TASK DIRECTIONS: Repeat all of the entries, please, keeping each line exact.

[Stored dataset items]
--------------------------------------------------
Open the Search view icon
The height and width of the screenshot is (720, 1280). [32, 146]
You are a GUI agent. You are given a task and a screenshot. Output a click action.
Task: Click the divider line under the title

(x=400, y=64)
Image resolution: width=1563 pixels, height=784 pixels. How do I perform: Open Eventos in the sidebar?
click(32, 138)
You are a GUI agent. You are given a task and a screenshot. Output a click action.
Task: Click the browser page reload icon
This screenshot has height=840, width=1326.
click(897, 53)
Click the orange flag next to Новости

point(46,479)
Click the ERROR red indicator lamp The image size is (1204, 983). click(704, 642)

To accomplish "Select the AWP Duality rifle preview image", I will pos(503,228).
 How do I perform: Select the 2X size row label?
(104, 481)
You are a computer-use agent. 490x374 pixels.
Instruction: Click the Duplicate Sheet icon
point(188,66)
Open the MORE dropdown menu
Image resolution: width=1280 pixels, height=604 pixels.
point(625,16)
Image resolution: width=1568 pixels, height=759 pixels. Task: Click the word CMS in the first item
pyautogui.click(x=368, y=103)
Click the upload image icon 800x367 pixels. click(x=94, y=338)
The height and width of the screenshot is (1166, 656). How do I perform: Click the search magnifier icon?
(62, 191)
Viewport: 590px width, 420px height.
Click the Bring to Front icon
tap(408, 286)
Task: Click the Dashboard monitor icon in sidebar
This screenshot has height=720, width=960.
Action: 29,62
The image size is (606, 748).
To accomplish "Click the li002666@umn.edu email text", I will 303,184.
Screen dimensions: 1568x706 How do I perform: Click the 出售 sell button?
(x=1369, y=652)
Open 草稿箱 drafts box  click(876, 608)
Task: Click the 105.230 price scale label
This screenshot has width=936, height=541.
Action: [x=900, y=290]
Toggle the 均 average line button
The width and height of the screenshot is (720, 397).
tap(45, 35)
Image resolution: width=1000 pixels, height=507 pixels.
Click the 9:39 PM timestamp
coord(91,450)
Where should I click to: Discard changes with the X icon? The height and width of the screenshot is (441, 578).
--------------------------------------------------
WRITTEN SOLUTION:
Open the Search view icon
The height and width of the screenshot is (720, 1280). [32, 146]
You are a GUI agent. You are given a task and a screenshot. Output a click action.
Task: Click the divider line under the title

(x=400, y=64)
Image resolution: width=1563 pixels, height=784 pixels. How do I perform: Open Eventos in the sidebar?
click(32, 138)
You are a GUI agent. You are given a task and a screenshot. Output a click action.
Task: Click the browser page reload icon
This screenshot has height=840, width=1326.
click(897, 53)
Click the orange flag next to Новости

point(46,479)
Click the ERROR red indicator lamp The image size is (1204, 983). click(704, 642)

To accomplish "Select the AWP Duality rifle preview image", I will pos(503,228).
 How do I perform: Select the 2X size row label?
(104, 481)
You are a computer-use agent. 490x374 pixels.
Instruction: Click the Duplicate Sheet icon
point(188,66)
Open the MORE dropdown menu
Image resolution: width=1280 pixels, height=604 pixels.
point(625,16)
Image resolution: width=1568 pixels, height=759 pixels. Task: Click the word CMS in the first item
pyautogui.click(x=368, y=103)
Click the upload image icon 800x367 pixels. click(x=94, y=338)
The height and width of the screenshot is (1166, 656). How do I perform: Click the search magnifier icon?
(62, 191)
Viewport: 590px width, 420px height.
Click the Bring to Front icon
tap(408, 286)
Task: Click the Dashboard monitor icon in sidebar
This screenshot has height=720, width=960.
Action: 29,62
The image size is (606, 748).
To accomplish "Click the li002666@umn.edu email text", I will 303,184.
Screen dimensions: 1568x706 How do I perform: Click the 出售 sell button?
(x=1369, y=652)
Open 草稿箱 drafts box  click(876, 608)
Task: Click the 105.230 price scale label
This screenshot has width=936, height=541.
Action: [x=900, y=290]
Toggle the 均 average line button
The width and height of the screenshot is (720, 397).
tap(45, 35)
Image resolution: width=1000 pixels, height=507 pixels.
Click the 9:39 PM timestamp
coord(91,450)
Where should I click to: Discard changes with the X icon? The height and width of the screenshot is (441, 578).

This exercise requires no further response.